# Job
Copy out the entire listing below word for word, leaving out the pictures.
########
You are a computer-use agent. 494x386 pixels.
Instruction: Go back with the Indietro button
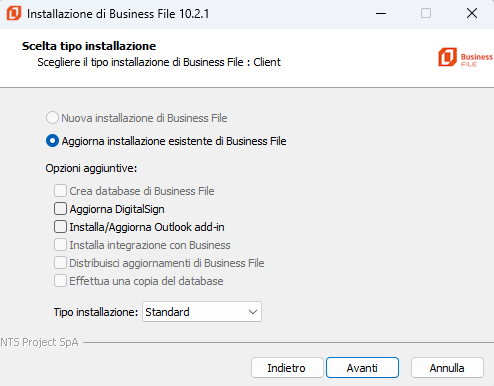[x=287, y=368]
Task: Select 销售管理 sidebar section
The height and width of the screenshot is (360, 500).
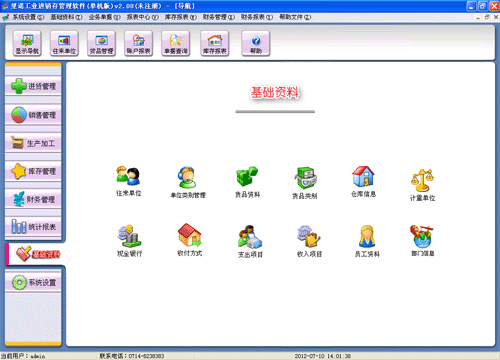Action: point(33,115)
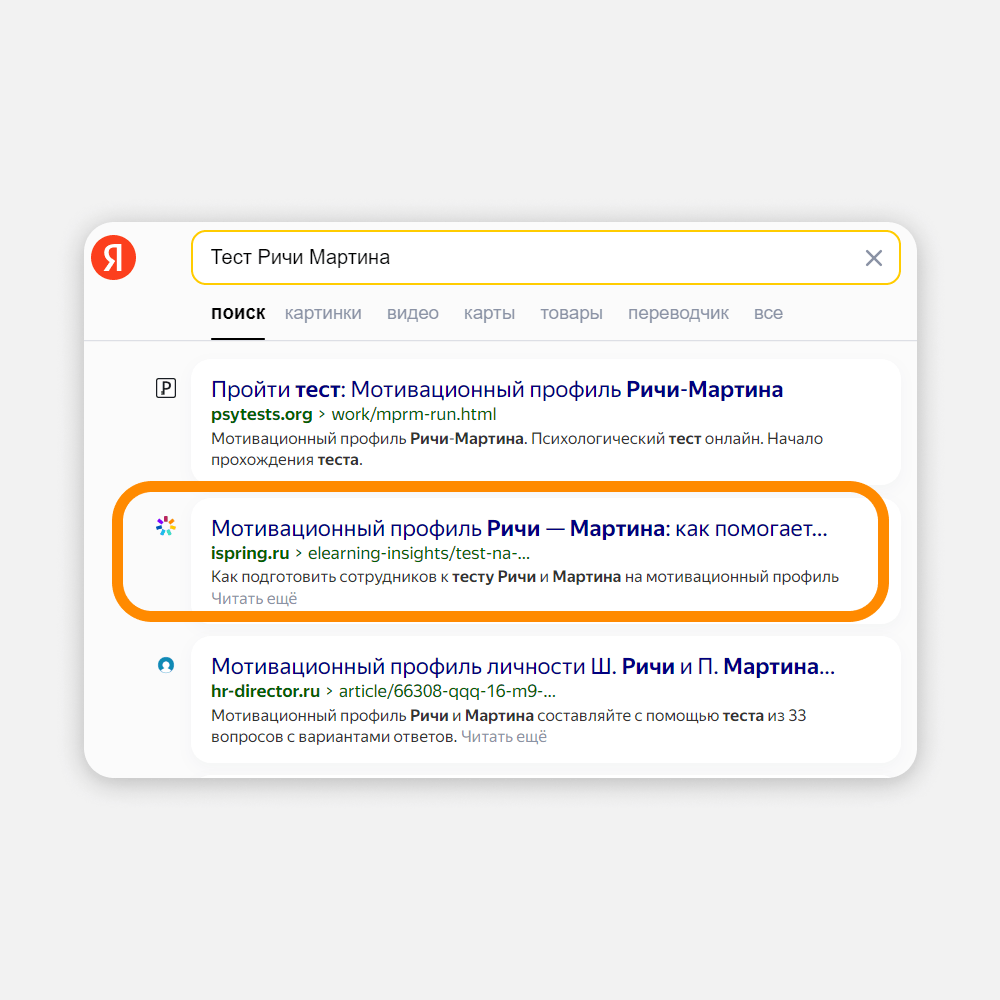Go to the 'карты' tab
The image size is (1000, 1000).
[x=489, y=313]
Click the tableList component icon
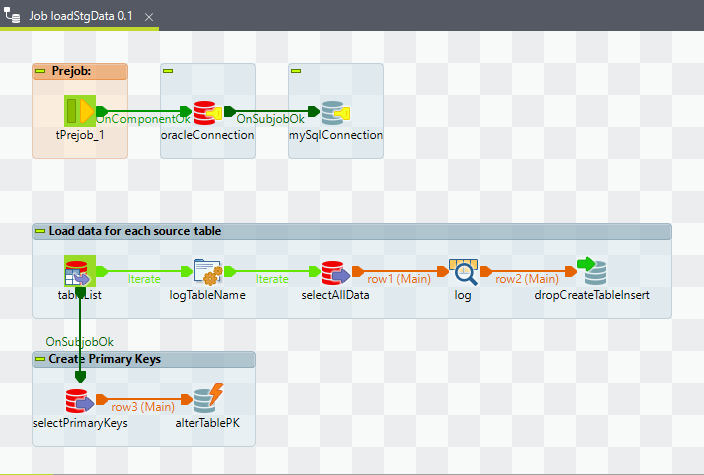The height and width of the screenshot is (475, 704). tap(79, 271)
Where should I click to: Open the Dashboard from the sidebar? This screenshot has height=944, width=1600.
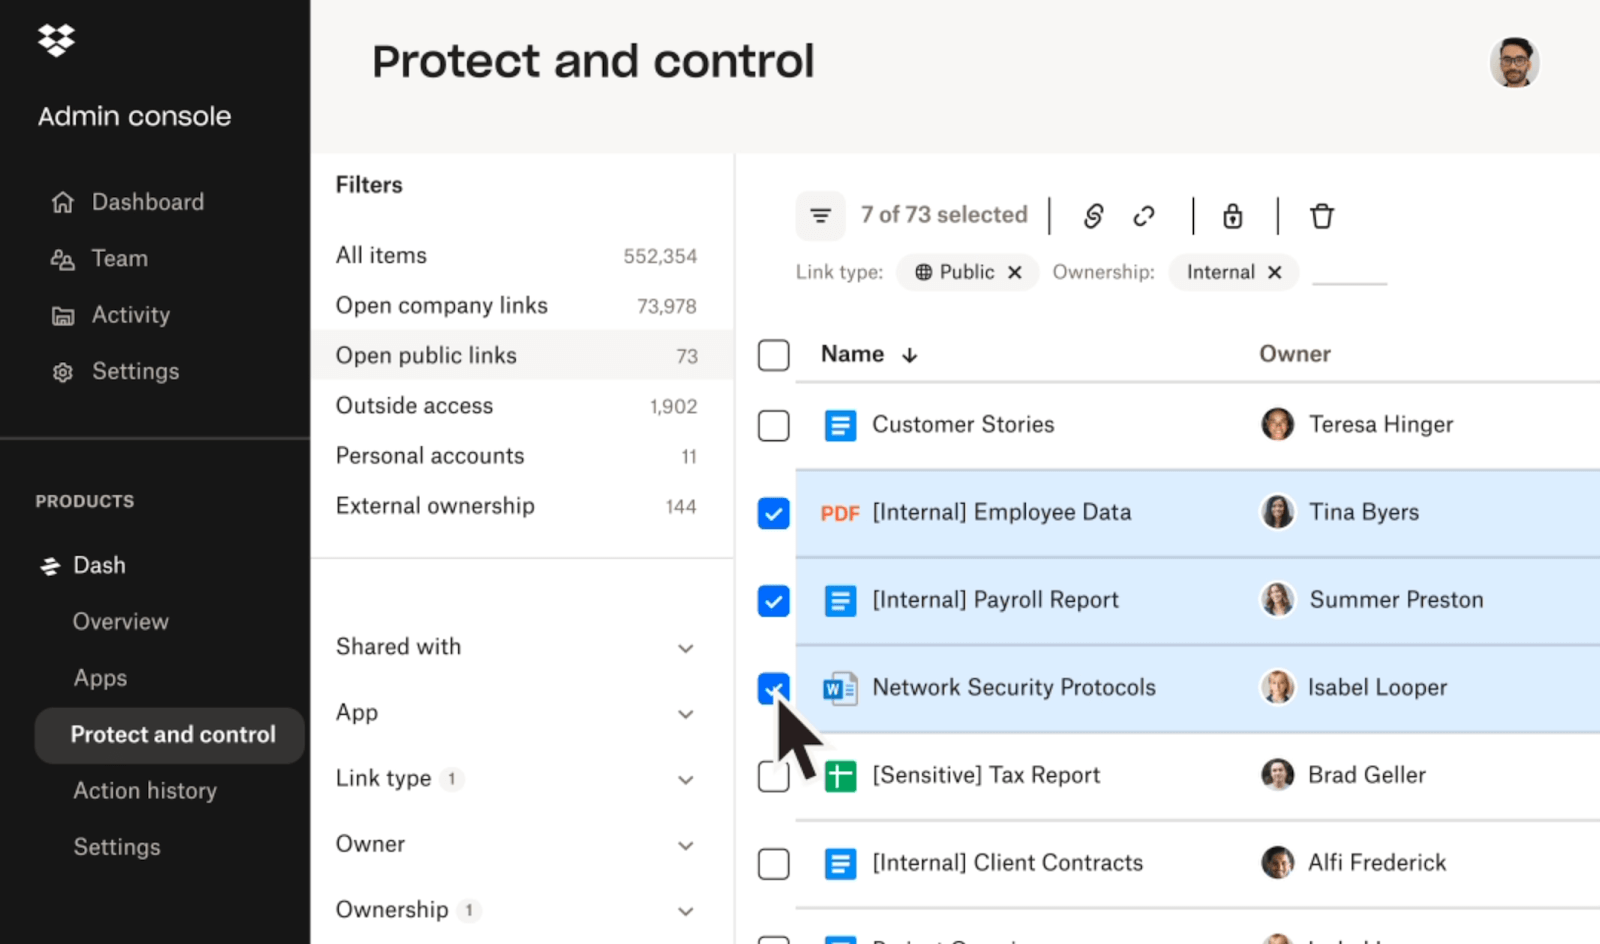pos(147,201)
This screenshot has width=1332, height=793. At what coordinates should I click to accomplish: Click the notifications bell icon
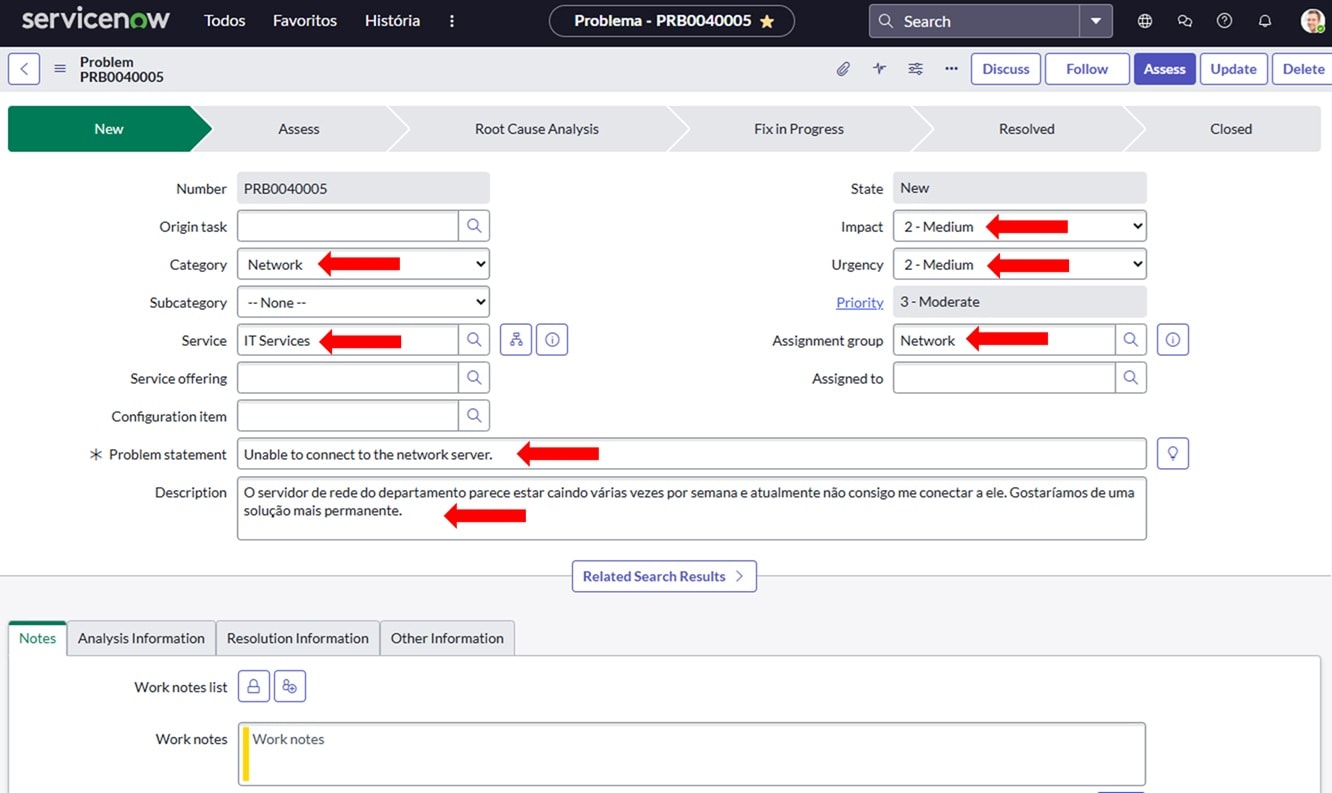(1265, 21)
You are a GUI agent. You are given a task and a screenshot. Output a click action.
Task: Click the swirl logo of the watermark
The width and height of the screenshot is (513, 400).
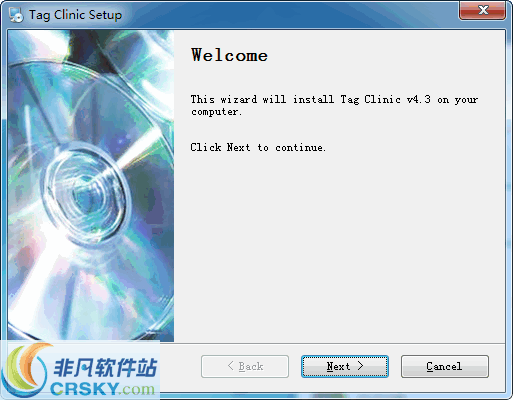click(x=25, y=370)
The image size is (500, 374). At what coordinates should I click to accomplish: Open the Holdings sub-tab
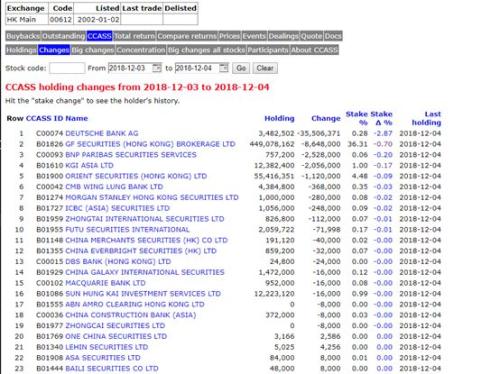pyautogui.click(x=21, y=50)

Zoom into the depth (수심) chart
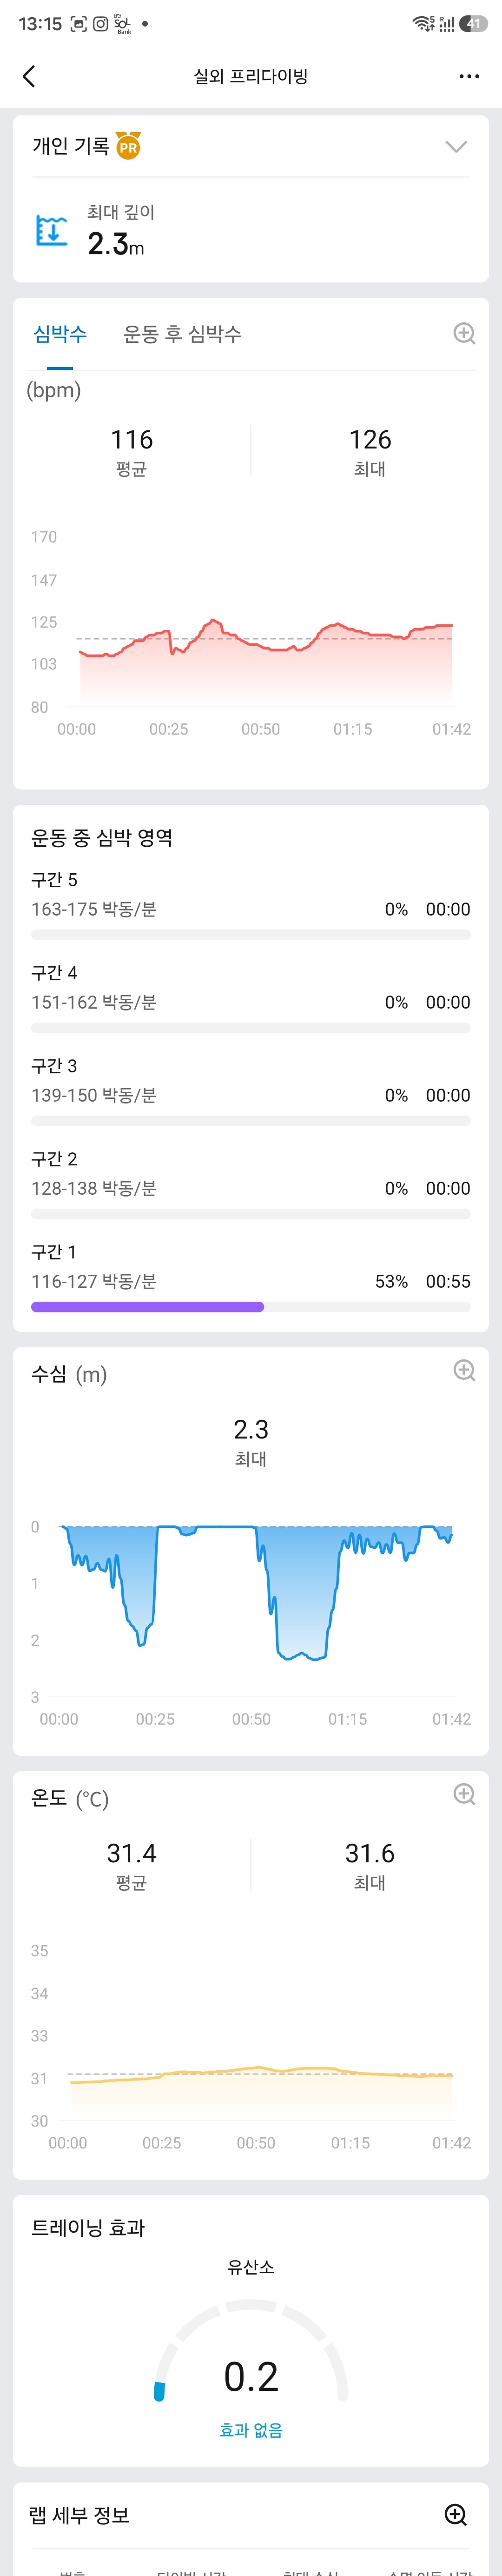[464, 1370]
########
# Exercise answer
You are a computer-use agent. 494x386 pixels.
Instruction: Go back with the Indietro button
[x=287, y=368]
Task: Select 销售管理 sidebar section
The height and width of the screenshot is (360, 500).
Action: point(33,115)
Go to the 'карты' tab
The image size is (1000, 1000).
[x=489, y=313]
Click the tableList component icon
The height and width of the screenshot is (475, 704). tap(79, 271)
Where should I click to: Open the Dashboard from the sidebar? This screenshot has height=944, width=1600.
pos(147,201)
This screenshot has width=1332, height=793. At what coordinates should I click to accomplish: Click the notifications bell icon
(1265, 21)
You are a GUI agent. You are given a task and a screenshot. Output a click action.
Task: Click the swirl logo of the watermark
The width and height of the screenshot is (513, 400).
click(x=25, y=370)
The image size is (500, 374). At what coordinates should I click to accomplish: Open the Holdings sub-tab
pyautogui.click(x=21, y=50)

Zoom into the depth (수심) chart
[464, 1370]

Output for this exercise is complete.